Sustainability as a Growth Metric ; Not Just a Reporting Line
For a long time, sustainability sat safely on the sidelines of business conversations. It lived in reports, not in meetings where real trade-offs were discussed. It was acknowledged, sometimes applauded, but rarely allowed to interfere with growth plans. Marketing teams would get a deck once a year, pull out the best slides, and turn them into a campaign that felt earnest but distant from everyday consumer decisions. That distance doesn’t exist anymore. Something has shifted — not dramatically, not overnight, but enough that brands can feel it. Consumers don’t always say they’re choosing one brand over another because of sustainability, but their behaviour tells a different story. They pause when packaging feels excessive. They notice when brands talk about responsibility but behave otherwise. And they remember how companies act when no one is forcing them to. Sustainability has quietly moved from being a moral conversation to a commercial one, and that makes many organisations uncomfortable — because it refuses to stay neatly contained.
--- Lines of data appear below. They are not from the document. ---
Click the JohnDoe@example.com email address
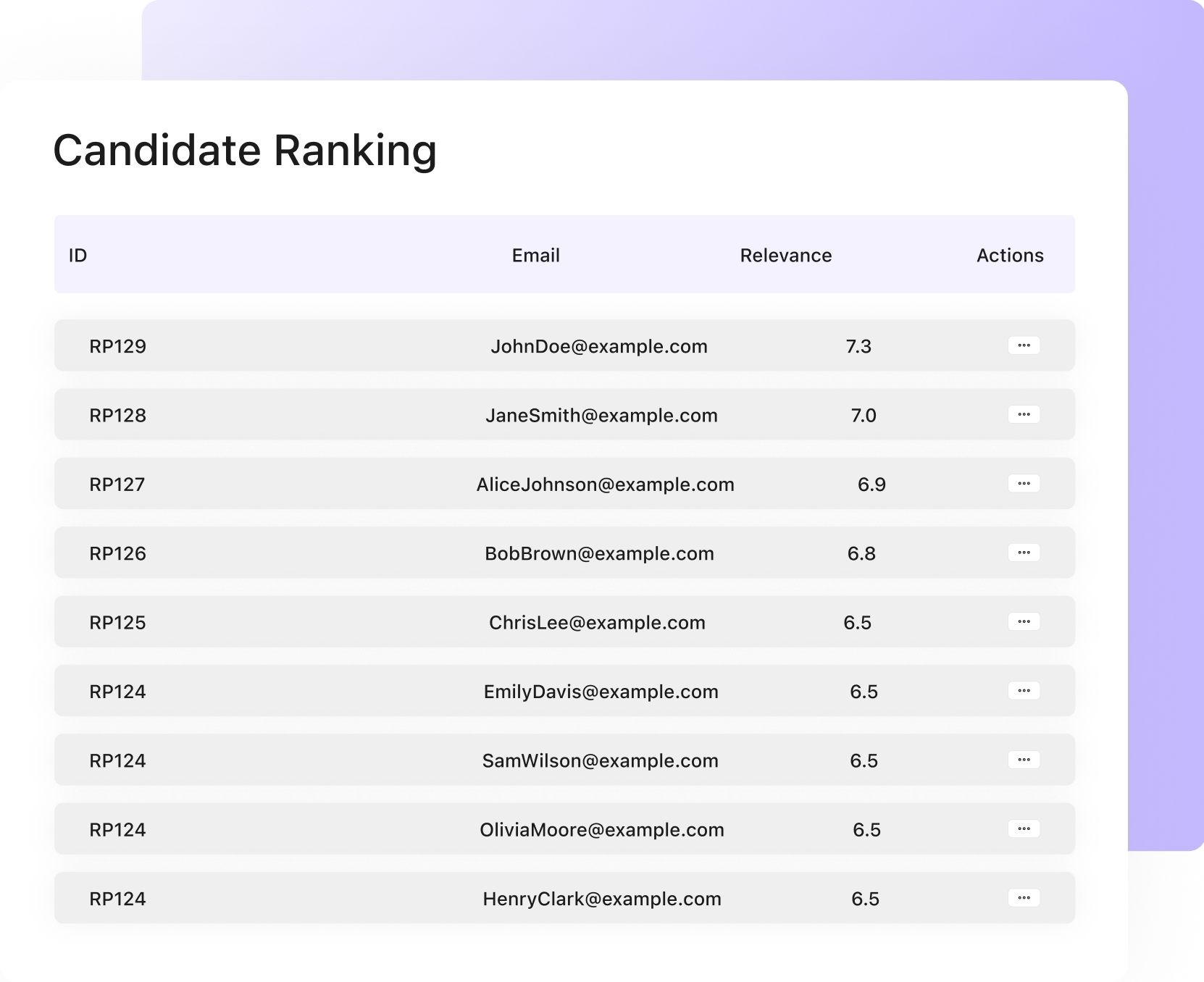The width and height of the screenshot is (1204, 982). [x=598, y=346]
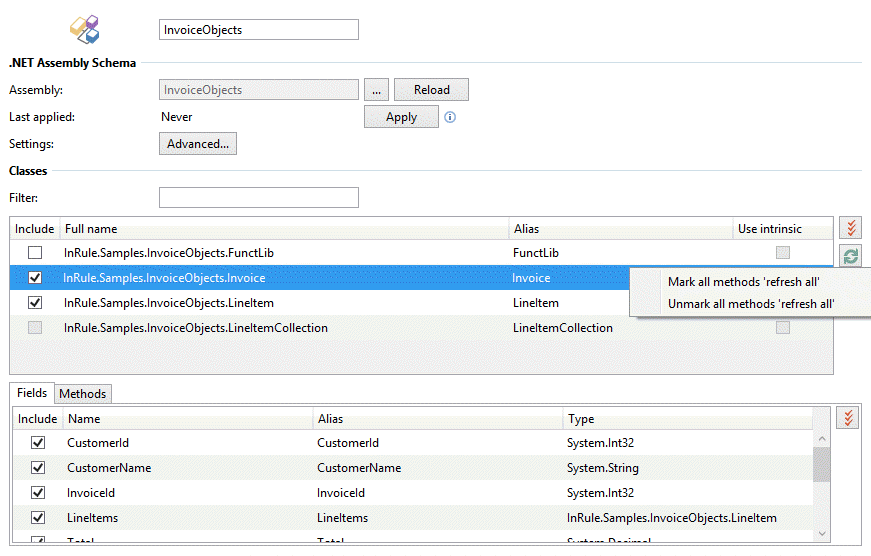The height and width of the screenshot is (556, 871).
Task: Open Advanced settings
Action: 198,144
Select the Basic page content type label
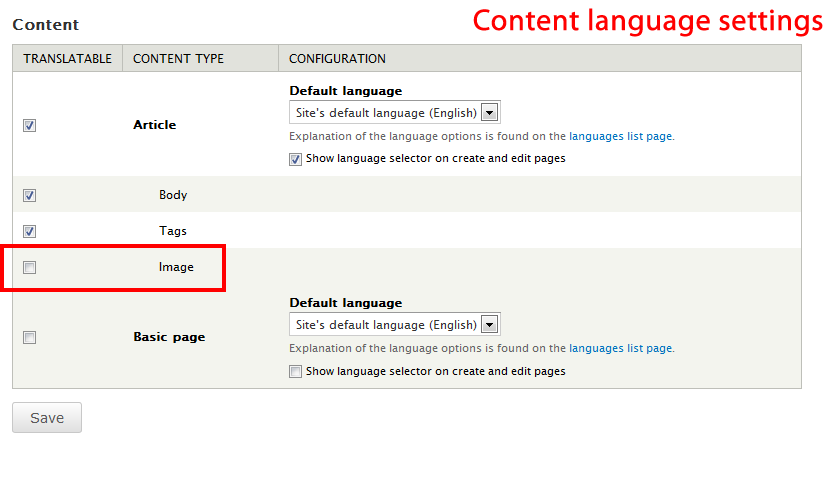The width and height of the screenshot is (829, 493). pyautogui.click(x=169, y=337)
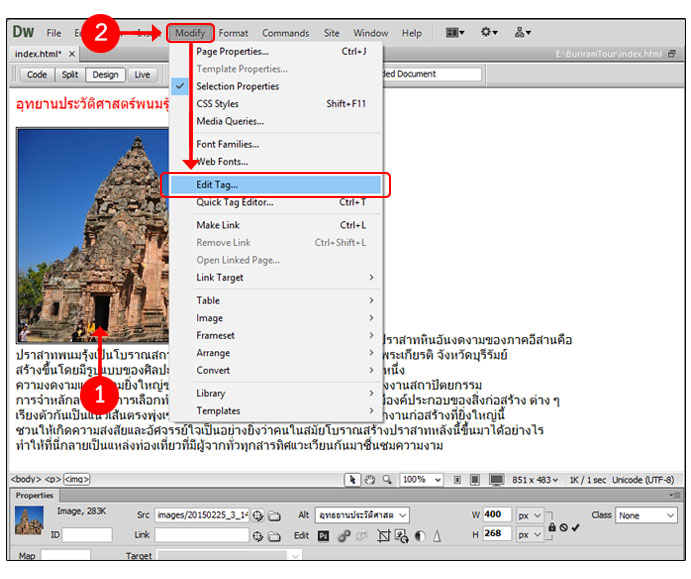Open the workspace layout switcher icon
The height and width of the screenshot is (579, 691).
455,33
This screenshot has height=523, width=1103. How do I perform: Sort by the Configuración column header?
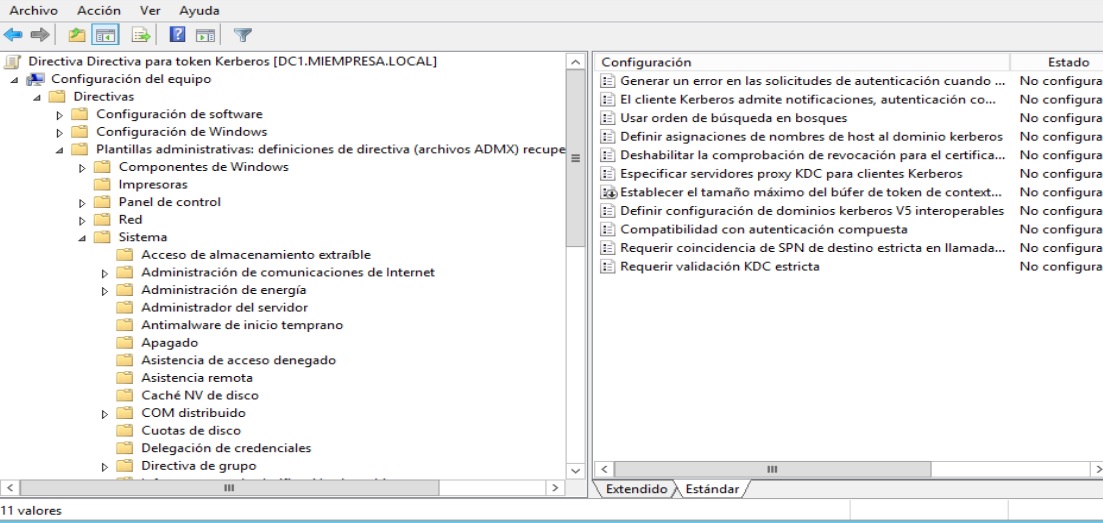[x=800, y=62]
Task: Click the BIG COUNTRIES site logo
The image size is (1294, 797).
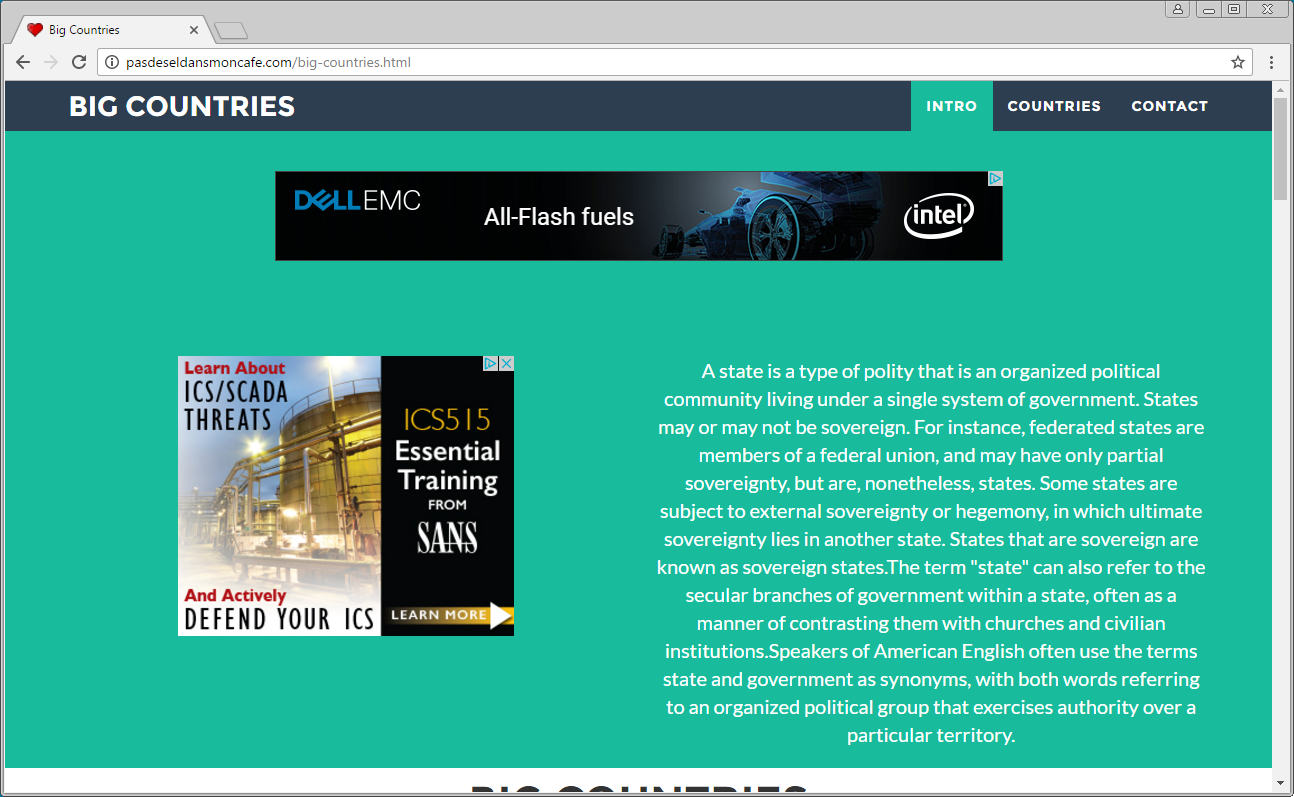Action: point(182,106)

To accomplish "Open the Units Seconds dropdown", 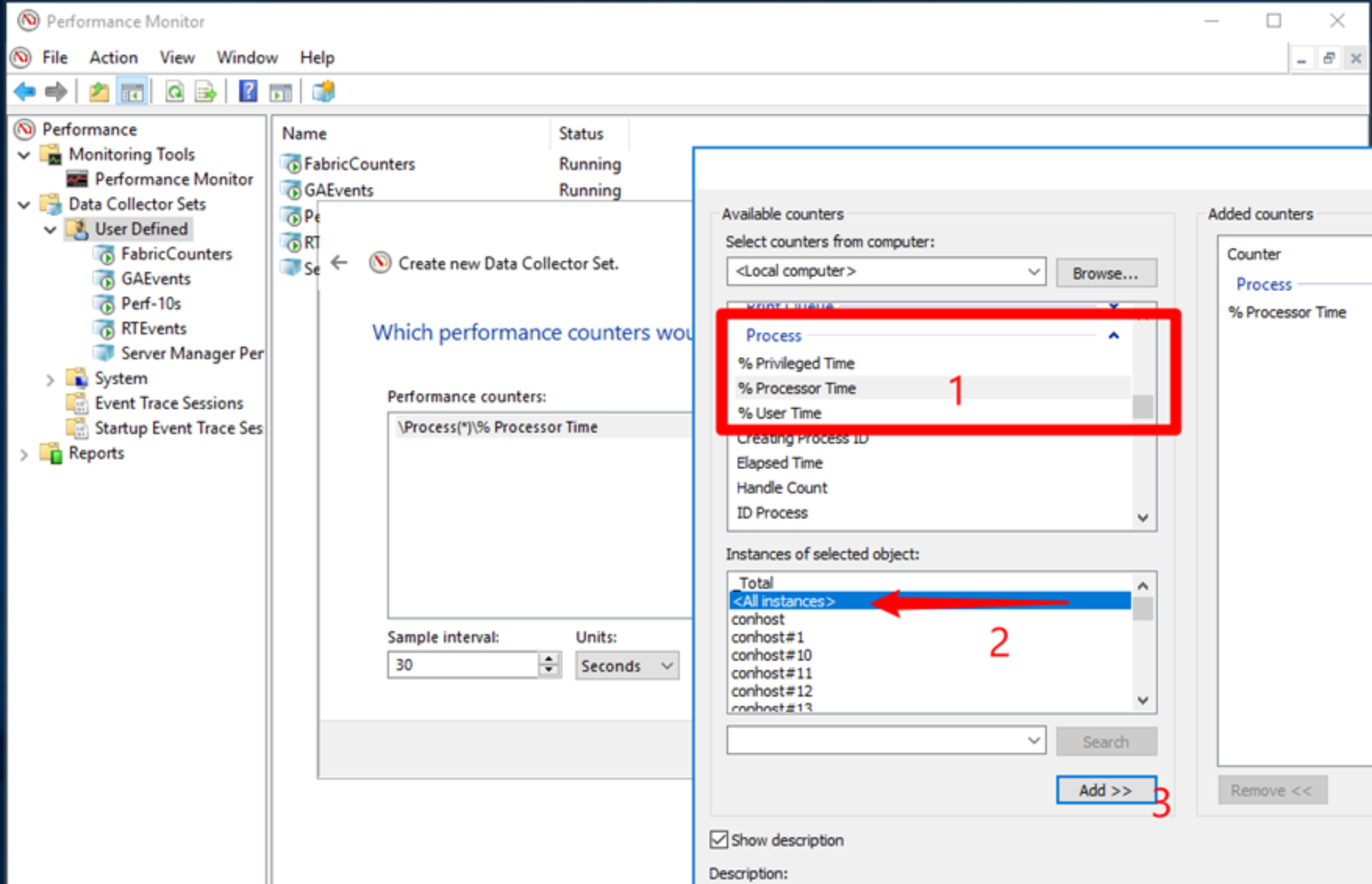I will click(627, 666).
This change has forced marketing to confront an awkward truth. You can no longer market sustainability convincingly if it only exists at the surface. Campaigns that try to “add purpose” at the end of the process tend to fall flat, or worse, attract scrutiny. Real impact starts much earlier, in decisions that aren’t always glamorous: what materials are chosen, which partners are prioritised, where compromises are made, and which opportunities are declined altogether. When these choices are consistent, marketing becomes easier — almost quieter. It doesn’t need to persuade aggressively; it just needs to explain. But when the foundations are shaky, marketing is asked to stretch narratives beyond what the business can support. That’s when greenwashing creeps in, often unintentionally. As Harsh Mariwala, Founder and Chairman of Marico, has often emphasised, “If sustainability is not built into the business model, it cannot be sustained by communication alone.” That line lands because it reflects reality. Communication can amplify truth, but it cannot replace it.
What makes this especially challenging is that sustainability rarely delivers instant gratification. It doesn’t behave like a performance campaign or a price-led promotion. Its returns are slower, harder to attribute and often visible only in hindsight. This creates friction inside organisations that are under constant pressure to deliver short-term results. Marketing leaders find themselves caught between two timelines: the immediate demand for numbers and the longer arc of brand trust. In that tension, some brands rush to declare progress before it’s fully earned. Others stay silent, worried that modest steps won’t sound impressive enough. Both approaches miss the point. Purpose-led marketing that genuinely moves KPIs is rarely loud. It focuses on credibility over applause. It chooses clarity over completeness. And it accepts that saying “we’re still working on this” can sometimes build more trust than claiming to have solved everything. Over time, this restraint pays off — in loyalty that holds during downturns, in customers who forgive mistakes, and in brands that feel more human precisely because they don’t pretend to be perfect.
The real opportunity now is to stop treating sustainability as a parallel track and start managing it like a growth discipline. Not every initiative needs to be framed as purpose-driven, and not every campaign needs to carry a sustainability message. In fact, overuse often weakens the signal. What matters is alignment — between what a brand promises, what it practices and what it prioritises when no one is watching. Marketing’s role, in this context, becomes less about selling virtue and more about translating intent into something people can understand and believe. For anyone reading this — agency leaders, brand custodians, marketers — this probably feels uncomfortably familiar. The pressure to move fast is relentless. The space to think long-term feels increasingly scarce. But sustainability, when treated as a growth metric rather than a reporting obligation, offers a way to reconcile the two. It doesn’t accelerate growth in obvious ways, but it stabilises it. And in a market where trust is fragile and attention fleeting, that stability may turn out to be the most valuable advantage a brand can build.